[OBJECTIVE]: Reproduce the data below word for word, from its first line through the line with "click(419, 205)".

[RECORDS FOR PROCESSING]:
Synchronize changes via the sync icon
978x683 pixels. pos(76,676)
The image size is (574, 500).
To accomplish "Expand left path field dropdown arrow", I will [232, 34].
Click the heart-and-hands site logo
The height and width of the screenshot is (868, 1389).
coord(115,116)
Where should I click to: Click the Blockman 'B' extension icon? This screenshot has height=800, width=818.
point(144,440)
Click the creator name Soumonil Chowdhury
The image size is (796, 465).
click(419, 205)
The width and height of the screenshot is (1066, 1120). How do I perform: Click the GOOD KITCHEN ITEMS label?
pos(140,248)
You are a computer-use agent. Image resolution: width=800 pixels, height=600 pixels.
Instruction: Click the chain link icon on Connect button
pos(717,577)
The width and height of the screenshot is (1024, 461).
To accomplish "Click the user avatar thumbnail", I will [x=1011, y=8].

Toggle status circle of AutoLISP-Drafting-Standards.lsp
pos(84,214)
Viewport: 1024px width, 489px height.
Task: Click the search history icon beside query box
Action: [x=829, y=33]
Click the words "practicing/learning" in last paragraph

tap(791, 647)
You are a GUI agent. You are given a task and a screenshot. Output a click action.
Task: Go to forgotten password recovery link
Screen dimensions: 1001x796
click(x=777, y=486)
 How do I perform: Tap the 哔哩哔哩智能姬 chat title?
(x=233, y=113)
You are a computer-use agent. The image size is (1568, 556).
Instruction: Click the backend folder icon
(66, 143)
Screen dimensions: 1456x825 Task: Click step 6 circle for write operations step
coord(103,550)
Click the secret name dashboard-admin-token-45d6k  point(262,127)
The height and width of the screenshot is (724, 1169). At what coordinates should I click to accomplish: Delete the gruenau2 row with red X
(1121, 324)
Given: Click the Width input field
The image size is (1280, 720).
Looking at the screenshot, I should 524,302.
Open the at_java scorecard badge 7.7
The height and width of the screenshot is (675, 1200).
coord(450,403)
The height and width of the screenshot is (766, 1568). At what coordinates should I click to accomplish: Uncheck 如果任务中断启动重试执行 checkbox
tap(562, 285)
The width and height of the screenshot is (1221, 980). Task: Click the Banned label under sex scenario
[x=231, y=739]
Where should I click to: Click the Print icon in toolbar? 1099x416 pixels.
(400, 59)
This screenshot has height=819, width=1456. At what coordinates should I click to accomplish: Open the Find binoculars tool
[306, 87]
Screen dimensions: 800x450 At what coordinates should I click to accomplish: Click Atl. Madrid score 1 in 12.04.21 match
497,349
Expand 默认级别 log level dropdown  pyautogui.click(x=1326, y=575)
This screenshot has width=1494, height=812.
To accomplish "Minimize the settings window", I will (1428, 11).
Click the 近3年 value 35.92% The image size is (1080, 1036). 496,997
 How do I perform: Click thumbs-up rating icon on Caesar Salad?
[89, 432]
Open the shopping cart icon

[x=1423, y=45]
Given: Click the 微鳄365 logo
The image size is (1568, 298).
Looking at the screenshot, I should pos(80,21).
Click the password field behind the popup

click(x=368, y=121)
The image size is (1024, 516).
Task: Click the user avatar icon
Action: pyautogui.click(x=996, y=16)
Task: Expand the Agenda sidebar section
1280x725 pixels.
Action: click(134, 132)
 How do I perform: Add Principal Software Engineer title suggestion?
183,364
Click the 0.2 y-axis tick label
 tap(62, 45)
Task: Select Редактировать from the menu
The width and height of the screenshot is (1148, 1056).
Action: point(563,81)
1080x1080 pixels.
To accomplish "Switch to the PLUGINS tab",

[WRITTEN RESPONSE]:
Synchronize changes via the sync icon
978x683 pixels. pos(76,676)
The image size is (574, 500).
To accomplish "Expand left path field dropdown arrow", I will [232, 34].
Click the heart-and-hands site logo
The height and width of the screenshot is (868, 1389).
coord(115,116)
Where should I click to: Click the Blockman 'B' extension icon? This screenshot has height=800, width=818.
point(144,440)
Click the creator name Soumonil Chowdhury
The image size is (796, 465).
click(419, 205)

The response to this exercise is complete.